Companies / Credit Crisis Bailouts Nov 23, 2008 - 11:53 PM GMT

By: Money_and_Markets


Best Financial Markets Analysis ArticleCitigroup, the nation's second largest banking conglomerate, is on the brink of failure.

Its stock price collapse is the canary in the coal mine, wiping out over nine-tenths of the company's market cap since its 2007 peak, decimating two-thirds of its value just last week alone.

At the same time, the collapse in its market cap is also the bank's nail in the coffin, making it virtually impossible for it to raise the capital it desperately needs to save itself.

If it fails, it will be, by far, the largest banking disaster in history, involving $2 trillion in assets. That makes it approximately six times larger than Washington Mutual and three times bigger than Wachovia.

Moreover, the prospect of a failure by Citigroup poses far greater challenges to regulators than a typical large bank. Due to its massive derivatives holdings — side bets on interest rates, currencies, and the probability of defaults by other large corporations — it could be extremely difficult to save Citigroup without serious disruptions, raising serious questions about the global banking system and the world economy.

At mid-year, June 30, 2008, the Office of the Comptroller of the Currency (OCC) reported that Citi's primary banking unit, Citibank NA, held $37.1 trillion in total notional value derivatives, including $3.6 trillion in credit default swaps, which, in recent months, have proven to be the most dangerous category.

In contrast, Wachovia bank, bought out by JP Morgan Chase in a deal brokered by the regulators, had only $4.4 trillion in derivatives, among which $404 billion were in credit default swaps, or only one-ninth the size of Citigroup's.

Thus, whereas it was possible for the authorities to arrange buy-outs for banks like Wachovia and Washington Mutual, there is no buyer big enough in the United States to absorb Citigroup. Nor is it likely that an international consortium of banks would want to squander the precious capital they have left on a sinking titanic the size of Citigroup.

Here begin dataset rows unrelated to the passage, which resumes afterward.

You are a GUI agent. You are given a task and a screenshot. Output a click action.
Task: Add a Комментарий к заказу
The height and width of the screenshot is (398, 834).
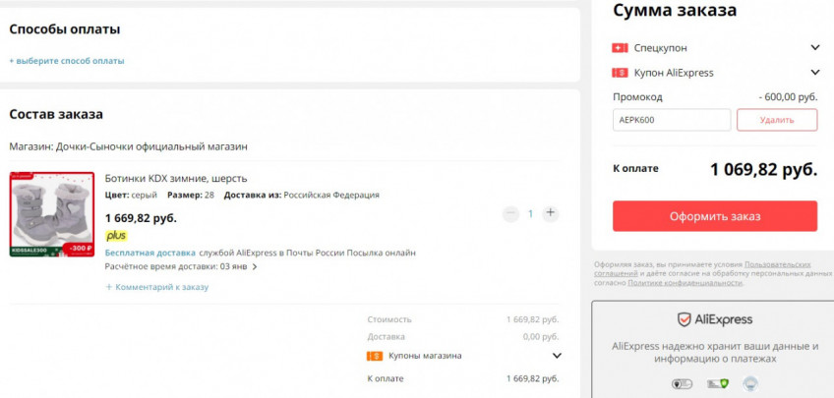[x=157, y=287]
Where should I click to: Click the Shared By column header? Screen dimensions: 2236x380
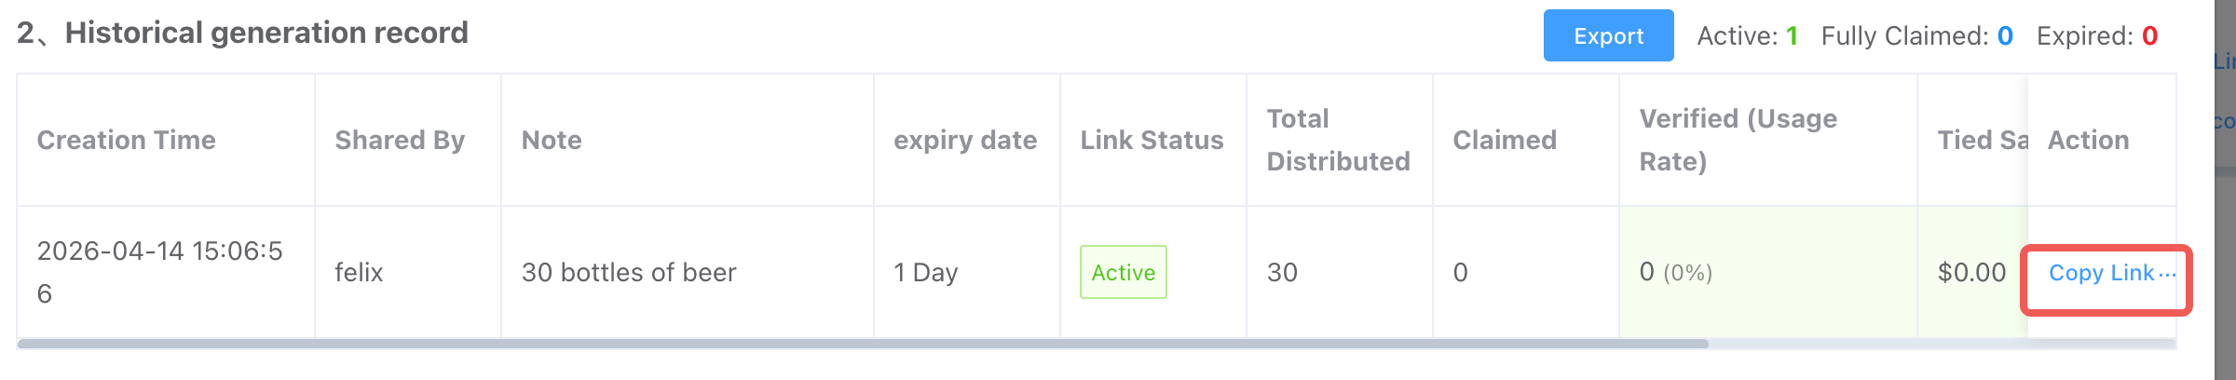pyautogui.click(x=400, y=140)
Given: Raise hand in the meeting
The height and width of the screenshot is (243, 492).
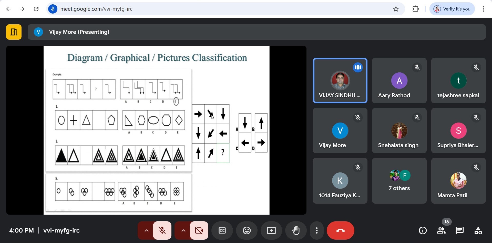Looking at the screenshot, I should 296,230.
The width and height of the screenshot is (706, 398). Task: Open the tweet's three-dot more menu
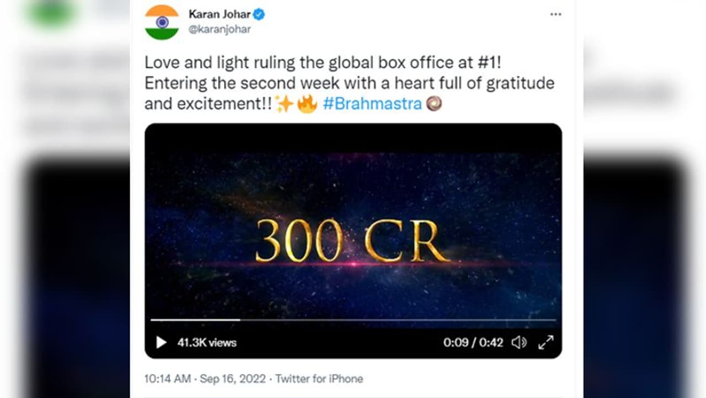point(555,14)
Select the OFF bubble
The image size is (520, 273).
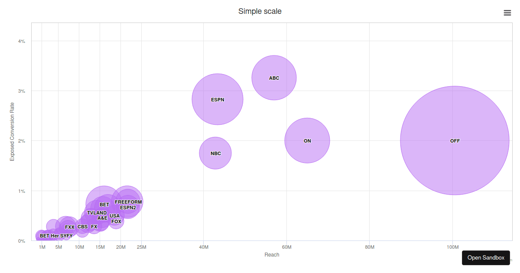[455, 141]
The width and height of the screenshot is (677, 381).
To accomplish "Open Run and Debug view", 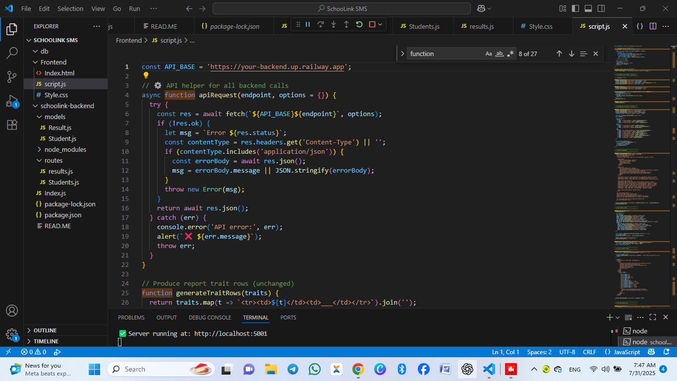I will (x=12, y=101).
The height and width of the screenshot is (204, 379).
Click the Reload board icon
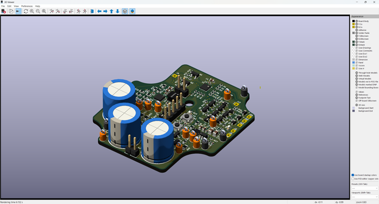point(3,11)
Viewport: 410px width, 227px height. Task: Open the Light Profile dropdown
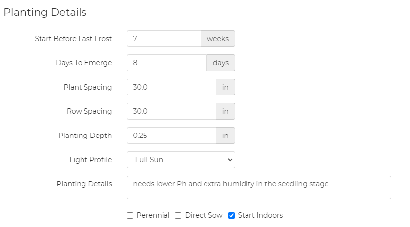click(181, 160)
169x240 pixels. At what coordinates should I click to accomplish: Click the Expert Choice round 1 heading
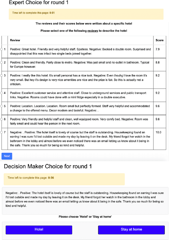pos(39,3)
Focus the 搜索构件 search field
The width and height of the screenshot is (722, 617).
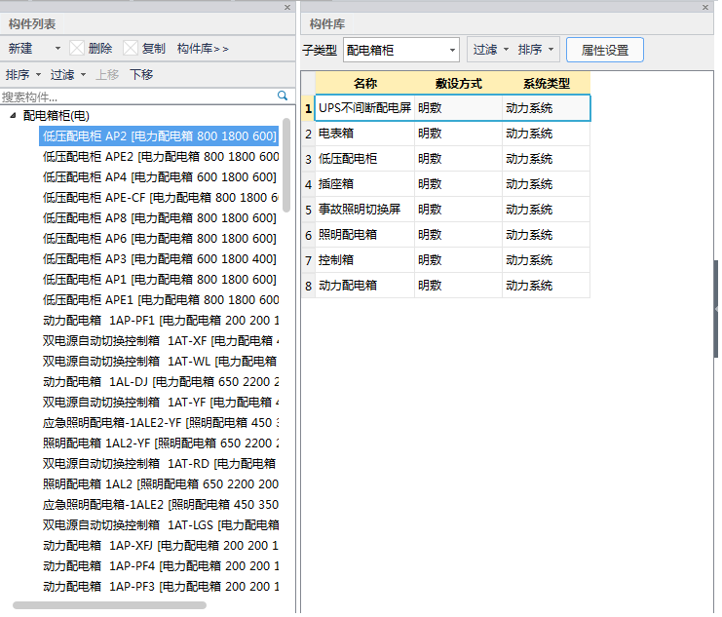point(136,96)
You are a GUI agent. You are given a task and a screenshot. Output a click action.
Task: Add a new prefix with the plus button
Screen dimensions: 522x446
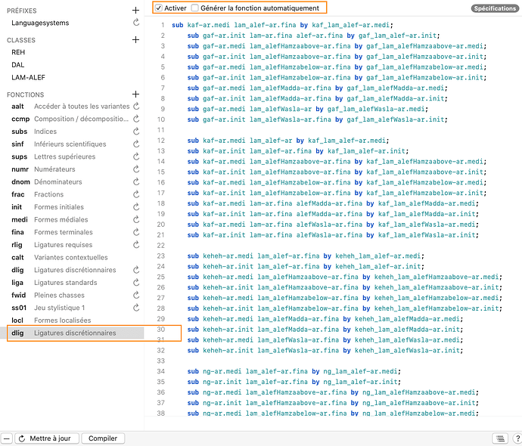pyautogui.click(x=135, y=11)
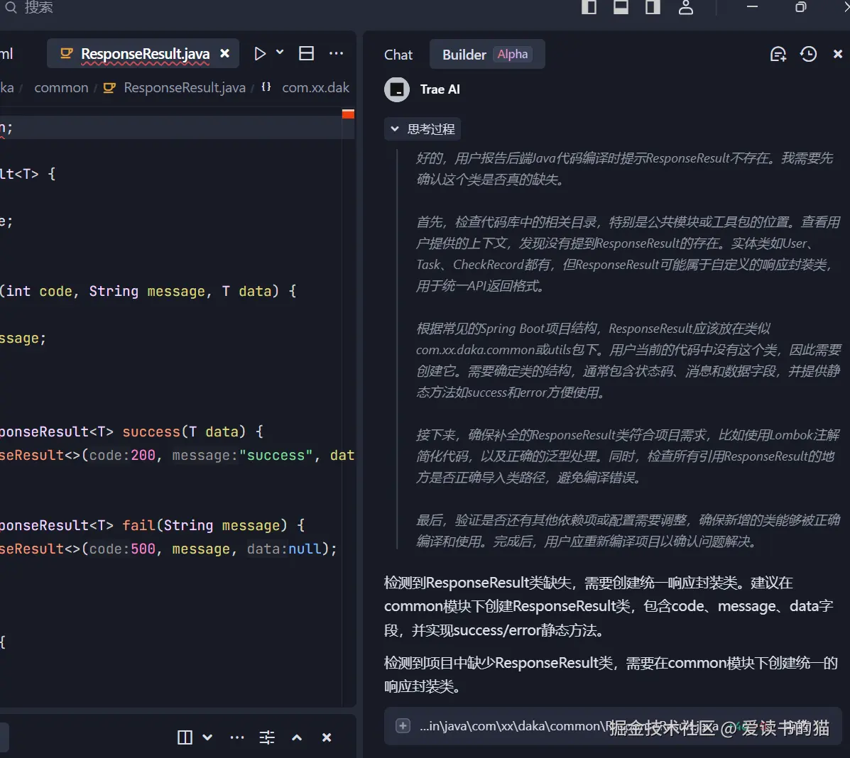Select the Builder Alpha tab
Screen dimensions: 850x758
pyautogui.click(x=487, y=54)
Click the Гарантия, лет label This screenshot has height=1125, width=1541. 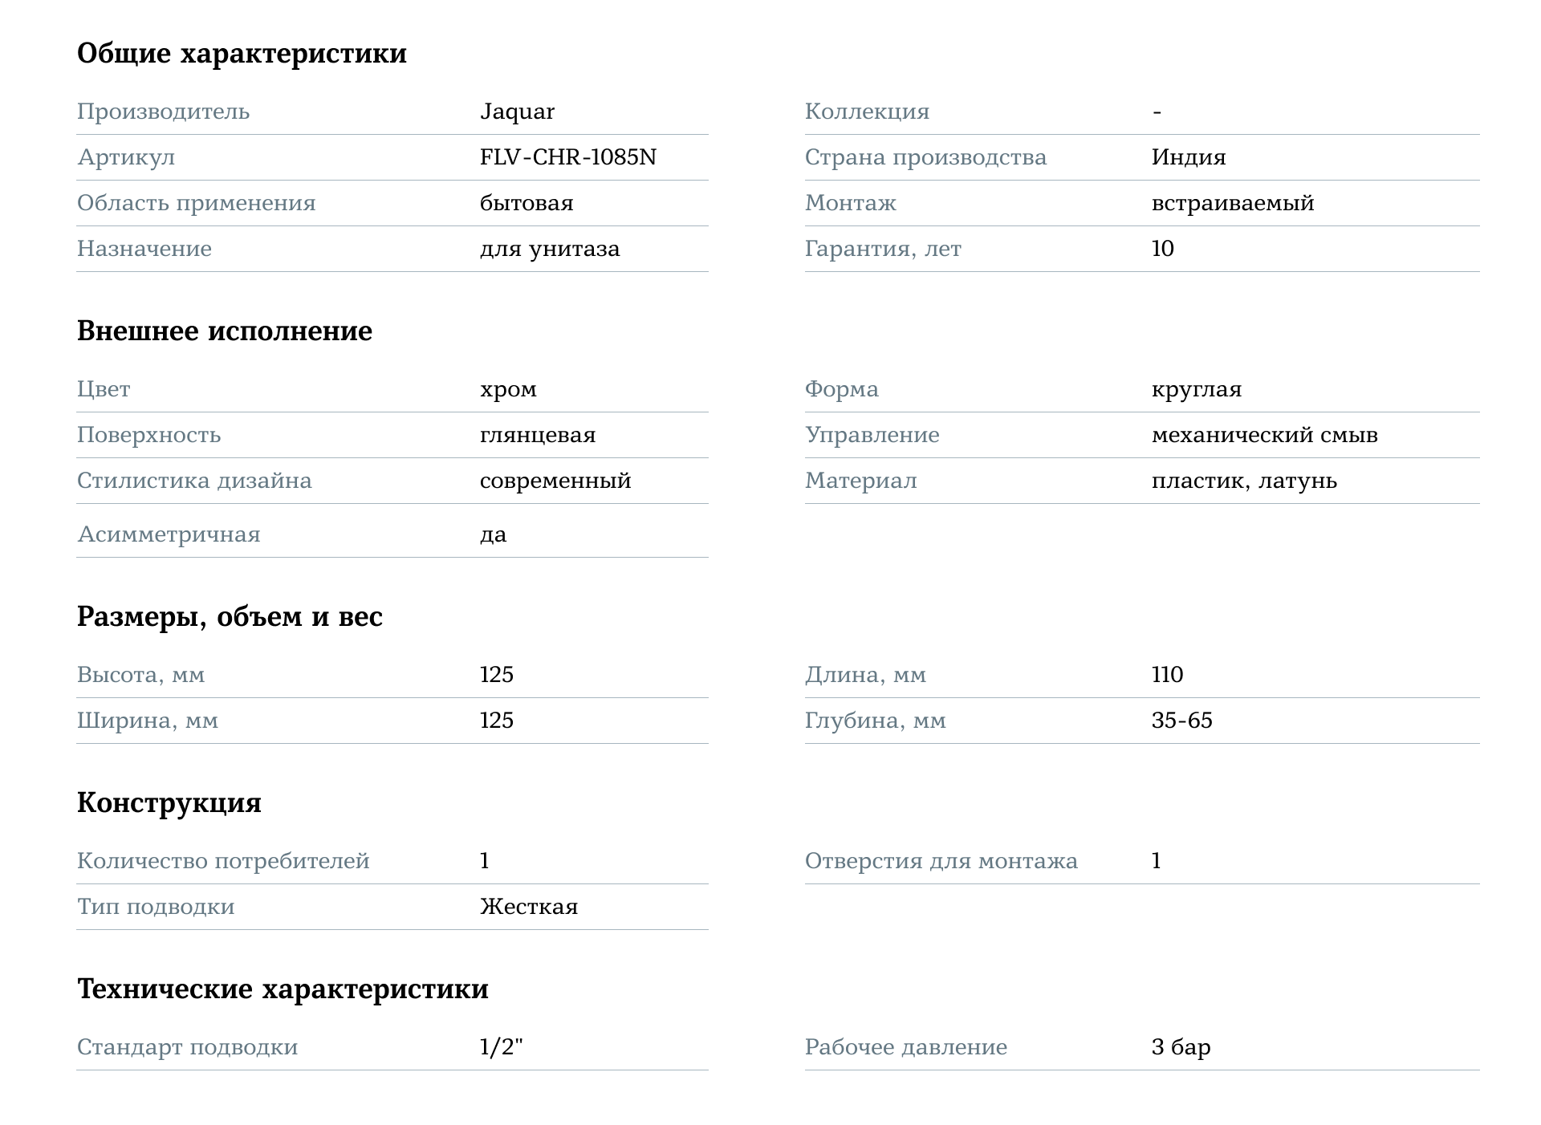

What will happen next? No one can say with certainty. However, it's likely that:

  1. The Treasury Secretary, the Fed Chairman, as well as FDIC and Citigroup officials are currently holding tense and intense discussions in a desperate attempt to somehow stem the megabank's demise.
  2. They will soon announce a massive federal bailout that could make the $150 billion AIG rescue seem small by comparison.
  3. And, ultimately, these kinds of bailout efforts will fail.

It is preposterous to assume that any government, no matter how powerful it may seem, can save the entire world. It is naive to believe that a few government bureaucrats, with a grab-bag of gimmicks and tricks, are a match for billions of consumers in revolt, millions of investors desperate to sell, and thousands of banks pulling in their horns.

The government cannot repeal the law of gravity and stop markets from falling. Nor can it turn back the clock to reverse our financial blunders.

My recommendations are unchanged:

Recommendation #1. Keep up to 90% of your money in the highest rated, most liquid safe haven in the world — short-term U.S. Treasury bills, bought through Treasury Direct or a money market fund that invests exclusively in Treasury securities.

Recommendation #2. If you have substantial assets or securities held in any other venue — a brokerage account, insurance company, or bank — pull away a reasonable portion of those funds for safekeeping in Treasuries as well.

Recommendation #3. For urgent self defense, go on the offense. Click here to read Mike Larson's latest report on how to convert this crisis into a steady stream of high-profit results.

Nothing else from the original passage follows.